### WRITTEN PROBLEM
Render every line of the rows below as a numbered list, omitting any blank lines.

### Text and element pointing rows
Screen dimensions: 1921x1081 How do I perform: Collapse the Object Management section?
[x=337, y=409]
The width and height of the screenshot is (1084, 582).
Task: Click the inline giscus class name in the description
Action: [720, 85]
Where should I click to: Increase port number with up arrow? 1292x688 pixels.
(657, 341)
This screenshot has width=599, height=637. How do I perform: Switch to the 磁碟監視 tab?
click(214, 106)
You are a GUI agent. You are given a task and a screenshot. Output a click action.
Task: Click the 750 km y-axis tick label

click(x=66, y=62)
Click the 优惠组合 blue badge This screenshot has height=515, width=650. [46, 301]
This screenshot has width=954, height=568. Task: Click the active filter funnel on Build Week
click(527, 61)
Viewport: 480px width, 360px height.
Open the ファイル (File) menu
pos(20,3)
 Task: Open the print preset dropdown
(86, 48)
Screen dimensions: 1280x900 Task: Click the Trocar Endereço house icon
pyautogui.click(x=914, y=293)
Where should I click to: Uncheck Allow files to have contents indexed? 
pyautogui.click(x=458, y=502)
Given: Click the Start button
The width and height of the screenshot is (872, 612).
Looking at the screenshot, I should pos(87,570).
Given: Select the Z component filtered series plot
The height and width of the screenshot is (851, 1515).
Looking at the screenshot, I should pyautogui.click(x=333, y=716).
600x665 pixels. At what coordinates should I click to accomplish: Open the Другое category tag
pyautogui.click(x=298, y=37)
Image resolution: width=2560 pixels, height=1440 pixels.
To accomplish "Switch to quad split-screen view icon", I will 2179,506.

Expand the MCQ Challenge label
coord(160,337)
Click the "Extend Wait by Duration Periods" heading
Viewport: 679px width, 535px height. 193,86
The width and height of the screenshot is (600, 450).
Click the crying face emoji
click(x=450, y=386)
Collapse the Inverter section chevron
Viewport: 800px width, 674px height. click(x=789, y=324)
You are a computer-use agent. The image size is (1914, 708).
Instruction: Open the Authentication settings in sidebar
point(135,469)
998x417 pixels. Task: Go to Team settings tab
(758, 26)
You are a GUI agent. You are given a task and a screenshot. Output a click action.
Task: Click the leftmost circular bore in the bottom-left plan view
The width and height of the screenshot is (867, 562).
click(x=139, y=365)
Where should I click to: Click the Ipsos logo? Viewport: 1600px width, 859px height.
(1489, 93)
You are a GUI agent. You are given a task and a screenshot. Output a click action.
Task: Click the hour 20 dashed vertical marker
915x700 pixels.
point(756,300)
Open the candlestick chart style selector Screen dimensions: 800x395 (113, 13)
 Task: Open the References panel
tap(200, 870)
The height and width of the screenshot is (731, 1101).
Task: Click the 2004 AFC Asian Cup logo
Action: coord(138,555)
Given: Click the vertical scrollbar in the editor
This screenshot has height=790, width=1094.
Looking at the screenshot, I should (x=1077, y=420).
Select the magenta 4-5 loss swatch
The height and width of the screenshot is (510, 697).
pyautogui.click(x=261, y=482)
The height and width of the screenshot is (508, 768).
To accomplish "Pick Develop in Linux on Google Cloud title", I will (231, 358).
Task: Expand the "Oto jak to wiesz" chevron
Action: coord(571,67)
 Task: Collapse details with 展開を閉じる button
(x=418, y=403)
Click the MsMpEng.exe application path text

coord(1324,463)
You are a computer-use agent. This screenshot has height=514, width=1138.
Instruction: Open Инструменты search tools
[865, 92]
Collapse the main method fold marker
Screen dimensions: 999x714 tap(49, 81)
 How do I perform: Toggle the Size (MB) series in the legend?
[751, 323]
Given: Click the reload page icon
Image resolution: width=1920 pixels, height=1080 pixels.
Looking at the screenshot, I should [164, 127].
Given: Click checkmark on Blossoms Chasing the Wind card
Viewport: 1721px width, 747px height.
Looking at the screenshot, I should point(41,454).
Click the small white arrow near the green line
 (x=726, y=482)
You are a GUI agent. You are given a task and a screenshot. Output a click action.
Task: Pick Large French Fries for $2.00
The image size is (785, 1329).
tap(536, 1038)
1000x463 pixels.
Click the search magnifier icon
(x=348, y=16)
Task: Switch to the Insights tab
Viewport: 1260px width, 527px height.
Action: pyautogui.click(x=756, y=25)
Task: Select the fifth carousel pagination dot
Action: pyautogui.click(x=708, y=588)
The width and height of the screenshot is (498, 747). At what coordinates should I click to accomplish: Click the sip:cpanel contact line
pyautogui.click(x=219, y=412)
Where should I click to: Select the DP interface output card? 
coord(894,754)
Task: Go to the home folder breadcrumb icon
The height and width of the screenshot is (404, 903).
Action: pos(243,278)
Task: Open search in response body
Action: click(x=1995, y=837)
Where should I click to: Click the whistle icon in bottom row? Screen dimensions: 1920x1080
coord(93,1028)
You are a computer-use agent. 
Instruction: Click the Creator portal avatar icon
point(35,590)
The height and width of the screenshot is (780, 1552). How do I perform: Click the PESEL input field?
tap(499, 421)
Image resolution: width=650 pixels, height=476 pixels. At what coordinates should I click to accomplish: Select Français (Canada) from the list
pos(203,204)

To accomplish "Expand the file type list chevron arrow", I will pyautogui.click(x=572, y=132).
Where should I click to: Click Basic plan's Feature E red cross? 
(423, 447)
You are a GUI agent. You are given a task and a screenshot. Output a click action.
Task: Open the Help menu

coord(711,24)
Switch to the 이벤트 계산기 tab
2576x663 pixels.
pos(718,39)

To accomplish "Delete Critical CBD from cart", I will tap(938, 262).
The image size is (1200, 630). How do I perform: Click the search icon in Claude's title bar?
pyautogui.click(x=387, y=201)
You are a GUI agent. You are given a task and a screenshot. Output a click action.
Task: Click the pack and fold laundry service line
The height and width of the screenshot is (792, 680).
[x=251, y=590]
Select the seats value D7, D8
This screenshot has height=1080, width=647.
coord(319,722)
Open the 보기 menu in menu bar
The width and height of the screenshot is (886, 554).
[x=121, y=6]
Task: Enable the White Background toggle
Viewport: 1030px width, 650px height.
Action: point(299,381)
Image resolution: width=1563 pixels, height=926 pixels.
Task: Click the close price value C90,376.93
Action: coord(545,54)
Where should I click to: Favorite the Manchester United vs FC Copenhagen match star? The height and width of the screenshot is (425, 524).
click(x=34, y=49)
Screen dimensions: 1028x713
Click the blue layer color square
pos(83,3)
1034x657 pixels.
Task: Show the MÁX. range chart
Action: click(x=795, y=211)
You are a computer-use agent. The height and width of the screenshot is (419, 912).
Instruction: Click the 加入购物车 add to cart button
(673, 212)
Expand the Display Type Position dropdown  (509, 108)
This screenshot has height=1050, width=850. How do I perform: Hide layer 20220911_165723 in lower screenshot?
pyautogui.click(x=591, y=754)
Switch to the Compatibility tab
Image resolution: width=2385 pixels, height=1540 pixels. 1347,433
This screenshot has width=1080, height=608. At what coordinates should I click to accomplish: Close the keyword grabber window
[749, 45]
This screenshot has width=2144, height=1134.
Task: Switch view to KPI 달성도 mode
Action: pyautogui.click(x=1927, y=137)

### CORRECT OUTPUT
1. Screen dimensions: 1921x1081 How do I perform: Collapse the Object Management section?
2. [x=337, y=409]
3. The width and height of the screenshot is (1084, 582).
4. Task: Click the inline giscus class name in the description
5. Action: [720, 85]
6. Where should I click to: Increase port number with up arrow? 1292x688 pixels.
7. (657, 341)
8. This screenshot has width=599, height=637. How do I perform: Switch to the 磁碟監視 tab?
9. click(214, 106)
10. You are a GUI agent. You are given a task and a screenshot. Output a click action.
11. Task: Click the 750 km y-axis tick label
12. click(x=66, y=62)
13. Click the 优惠组合 blue badge This screenshot has height=515, width=650. [46, 301]
14. This screenshot has width=954, height=568. Task: Click the active filter funnel on Build Week
15. click(527, 61)
16. Viewport: 480px width, 360px height.
17. Open the ファイル (File) menu
18. pos(20,3)
19.  Task: Open the print preset dropdown
20. (86, 48)
21. Screen dimensions: 1280x900 Task: Click the Trocar Endereço house icon
22. pyautogui.click(x=914, y=293)
23. Where should I click to: Uncheck Allow files to have contents indexed? 
24. pyautogui.click(x=458, y=502)
25. Given: Click the Start button
26. The width and height of the screenshot is (872, 612).
27. Looking at the screenshot, I should pos(87,570).
28. Given: Select the Z component filtered series plot
29. The height and width of the screenshot is (851, 1515).
30. Looking at the screenshot, I should pyautogui.click(x=333, y=716).
31. 600x665 pixels. At what coordinates should I click to accomplish: Open the Другое category tag
32. pyautogui.click(x=298, y=37)
33. Image resolution: width=2560 pixels, height=1440 pixels.
34. To accomplish "Switch to quad split-screen view icon", I will 2179,506.
35. Expand the MCQ Challenge label
36. coord(160,337)
37. Click the "Extend Wait by Duration Periods" heading
38. Viewport: 679px width, 535px height. 193,86
39. The width and height of the screenshot is (600, 450).
40. Click the crying face emoji
41. click(x=450, y=386)
42. Collapse the Inverter section chevron
43. Viewport: 800px width, 674px height. click(x=789, y=324)
44. You are a computer-use agent. The image size is (1914, 708).
45. Instruction: Open the Authentication settings in sidebar
46. point(135,469)
47. 998x417 pixels. Task: Go to Team settings tab
48. (758, 26)
49. You are a GUI agent. You are given a task and a screenshot. Output a click action.
50. Task: Click the leftmost circular bore in the bottom-left plan view
51. The width and height of the screenshot is (867, 562).
52. click(x=139, y=365)
53. Where should I click to: Click the Ipsos logo? Viewport: 1600px width, 859px height.
54. (1489, 93)
55. You are a GUI agent. You are given a task and a screenshot. Output a click action.
56. Task: Click the hour 20 dashed vertical marker
57. 915x700 pixels.
58. point(756,300)
59. Open the candlestick chart style selector Screen dimensions: 800x395 (113, 13)
60.  Task: Open the References panel
61. tap(200, 870)
62. The height and width of the screenshot is (731, 1101).
63. Task: Click the 2004 AFC Asian Cup logo
64. Action: coord(138,555)
65. Given: Click the vertical scrollbar in the editor
66. This screenshot has height=790, width=1094.
67. Looking at the screenshot, I should (x=1077, y=420).
68. Select the magenta 4-5 loss swatch
69. The height and width of the screenshot is (510, 697).
70. pyautogui.click(x=261, y=482)
71. The height and width of the screenshot is (508, 768).
72. To accomplish "Pick Develop in Linux on Google Cloud title", I will (231, 358).
73. Task: Expand the "Oto jak to wiesz" chevron
74. Action: coord(571,67)
75.  Task: Collapse details with 展開を閉じる button
76. (x=418, y=403)
77. Click the MsMpEng.exe application path text
78. coord(1324,463)
79. You are a computer-use agent. This screenshot has height=514, width=1138.
80. Instruction: Open Инструменты search tools
81. [865, 92]
82. Collapse the main method fold marker
83. Screen dimensions: 999x714 tap(49, 81)
84.  How do I perform: Toggle the Size (MB) series in the legend?
85. [751, 323]
86. Given: Click the reload page icon
87. Image resolution: width=1920 pixels, height=1080 pixels.
88. Looking at the screenshot, I should [164, 127].
89. Given: Click checkmark on Blossoms Chasing the Wind card
90. Viewport: 1721px width, 747px height.
91. Looking at the screenshot, I should point(41,454).
92. Click the small white arrow near the green line
93.  (x=726, y=482)
94. You are a GUI agent. You are given a task and a screenshot. Output a click action.
95. Task: Pick Large French Fries for $2.00
96. The image size is (785, 1329).
97. tap(536, 1038)
98. 1000x463 pixels.
99. Click the search magnifier icon
100. (x=348, y=16)
101. Task: Switch to the Insights tab
102. Viewport: 1260px width, 527px height.
103. Action: pyautogui.click(x=756, y=25)
104. Task: Select the fifth carousel pagination dot
105. Action: pyautogui.click(x=708, y=588)
106. The width and height of the screenshot is (498, 747). At what coordinates should I click to accomplish: Click the sip:cpanel contact line
107. pyautogui.click(x=219, y=412)
108. Where should I click to: Select the DP interface output card? 
109. coord(894,754)
110. Task: Go to the home folder breadcrumb icon
111. The height and width of the screenshot is (404, 903).
112. Action: pos(243,278)
113. Task: Open search in response body
114. Action: click(x=1995, y=837)
115. Where should I click to: Click the whistle icon in bottom row? Screen dimensions: 1920x1080
116. coord(93,1028)
117. You are a computer-use agent. 
118. Instruction: Click the Creator portal avatar icon
119. point(35,590)
120. The height and width of the screenshot is (780, 1552). How do I perform: Click the PESEL input field?
121. tap(499, 421)
122. Image resolution: width=650 pixels, height=476 pixels. At what coordinates should I click to accomplish: Select Français (Canada) from the list
123. pos(203,204)
124. To accomplish "Expand the file type list chevron arrow", I will pyautogui.click(x=572, y=132).
125. Where should I click to: Click Basic plan's Feature E red cross? 
126. (423, 447)
127. You are a GUI agent. You are given a task and a screenshot. Output a click action.
128. Task: Open the Help menu
129. coord(711,24)
130. Switch to the 이벤트 계산기 tab
131. 2576x663 pixels.
132. pos(718,39)
133. To accomplish "Delete Critical CBD from cart", I will tap(938, 262).
134. The image size is (1200, 630). How do I perform: Click the search icon in Claude's title bar?
135. pyautogui.click(x=387, y=201)
136. You are a GUI agent. You are given a task and a screenshot. Output a click action.
137. Task: Click the pack and fold laundry service line
138. The height and width of the screenshot is (792, 680).
139. [x=251, y=590]
140. Select the seats value D7, D8
141. This screenshot has height=1080, width=647.
142. coord(319,722)
143. Open the 보기 menu in menu bar
144. The width and height of the screenshot is (886, 554).
145. [x=121, y=6]
146. Task: Enable the White Background toggle
147. Viewport: 1030px width, 650px height.
148. Action: point(299,381)
149. Image resolution: width=1563 pixels, height=926 pixels.
150. Task: Click the close price value C90,376.93
151. Action: coord(545,54)
152. Where should I click to: Favorite the Manchester United vs FC Copenhagen match star? The height and width of the screenshot is (425, 524).
153. click(x=34, y=49)
154. Screen dimensions: 1028x713
155. Click the blue layer color square
156. pos(83,3)
157. 1034x657 pixels.
158. Task: Show the MÁX. range chart
159. Action: click(x=795, y=211)
160. You are a computer-use agent. The height and width of the screenshot is (419, 912).
161. Instruction: Click the 加入购物车 add to cart button
162. (673, 212)
163. Expand the Display Type Position dropdown  (509, 108)
164. This screenshot has height=1050, width=850. How do I perform: Hide layer 20220911_165723 in lower screenshot?
165. pyautogui.click(x=591, y=754)
166. Switch to the Compatibility tab
167. Image resolution: width=2385 pixels, height=1540 pixels. 1347,433
168. This screenshot has width=1080, height=608. At what coordinates should I click to accomplish: Close the keyword grabber window
169. [749, 45]
170. This screenshot has width=2144, height=1134.
171. Task: Switch view to KPI 달성도 mode
172. Action: pyautogui.click(x=1927, y=137)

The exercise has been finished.